**REQUIRED WORK**
Please restate the data word for word, in full.
══════
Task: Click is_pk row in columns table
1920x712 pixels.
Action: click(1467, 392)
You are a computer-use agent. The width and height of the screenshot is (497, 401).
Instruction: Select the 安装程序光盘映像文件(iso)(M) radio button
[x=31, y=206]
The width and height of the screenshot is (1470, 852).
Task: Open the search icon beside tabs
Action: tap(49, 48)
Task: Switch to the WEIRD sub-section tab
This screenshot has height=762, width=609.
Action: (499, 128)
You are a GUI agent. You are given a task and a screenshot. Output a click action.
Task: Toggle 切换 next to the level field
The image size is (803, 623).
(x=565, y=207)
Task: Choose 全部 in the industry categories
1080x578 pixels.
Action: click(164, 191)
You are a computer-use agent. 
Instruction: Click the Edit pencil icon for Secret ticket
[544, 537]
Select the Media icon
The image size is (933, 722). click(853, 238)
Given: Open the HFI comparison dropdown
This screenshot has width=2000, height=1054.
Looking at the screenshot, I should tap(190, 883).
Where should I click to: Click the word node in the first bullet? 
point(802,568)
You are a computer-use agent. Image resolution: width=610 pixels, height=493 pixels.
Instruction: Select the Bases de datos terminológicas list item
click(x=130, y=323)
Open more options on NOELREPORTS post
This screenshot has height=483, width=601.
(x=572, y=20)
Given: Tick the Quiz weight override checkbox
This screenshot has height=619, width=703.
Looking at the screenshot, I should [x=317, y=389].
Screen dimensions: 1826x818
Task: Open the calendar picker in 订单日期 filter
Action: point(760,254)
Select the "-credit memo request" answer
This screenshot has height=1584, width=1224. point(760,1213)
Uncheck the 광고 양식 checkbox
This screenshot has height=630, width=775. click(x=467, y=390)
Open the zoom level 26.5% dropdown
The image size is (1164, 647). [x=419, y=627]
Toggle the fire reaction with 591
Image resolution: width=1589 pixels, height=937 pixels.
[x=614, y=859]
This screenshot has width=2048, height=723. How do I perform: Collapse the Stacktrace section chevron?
══════
**REPLY**
Task: Click is_pk row in columns table
1920x712 pixels.
Action: click(1467, 392)
You are a computer-use agent. The width and height of the screenshot is (497, 401).
Instruction: Select the 安装程序光盘映像文件(iso)(M) radio button
[x=31, y=206]
The width and height of the screenshot is (1470, 852).
Task: Open the search icon beside tabs
Action: tap(49, 48)
Task: Switch to the WEIRD sub-section tab
This screenshot has height=762, width=609.
Action: (499, 128)
You are a GUI agent. You are given a task and a screenshot. Output a click action.
Task: Toggle 切换 next to the level field
The image size is (803, 623).
(x=565, y=207)
Task: Choose 全部 in the industry categories
1080x578 pixels.
Action: click(164, 191)
You are a computer-use agent. 
Instruction: Click the Edit pencil icon for Secret ticket
[544, 537]
Select the Media icon
The image size is (933, 722). click(853, 238)
Given: Open the HFI comparison dropdown
This screenshot has width=2000, height=1054.
Looking at the screenshot, I should tap(190, 883).
Where should I click to: Click the word node in the first bullet? 
point(802,568)
You are a computer-use agent. Image resolution: width=610 pixels, height=493 pixels.
Instruction: Select the Bases de datos terminológicas list item
click(x=130, y=323)
Open more options on NOELREPORTS post
This screenshot has height=483, width=601.
(x=572, y=20)
Given: Tick the Quiz weight override checkbox
This screenshot has height=619, width=703.
Looking at the screenshot, I should [x=317, y=389].
Screen dimensions: 1826x818
Task: Open the calendar picker in 订单日期 filter
Action: point(760,254)
Select the "-credit memo request" answer
This screenshot has height=1584, width=1224. point(760,1213)
Uncheck the 광고 양식 checkbox
This screenshot has height=630, width=775. click(x=467, y=390)
Open the zoom level 26.5% dropdown
The image size is (1164, 647). [x=419, y=627]
Toggle the fire reaction with 591
Image resolution: width=1589 pixels, height=937 pixels.
[x=614, y=859]
This screenshot has width=2048, height=723. How do I perform: Collapse the Stacktrace section chevron?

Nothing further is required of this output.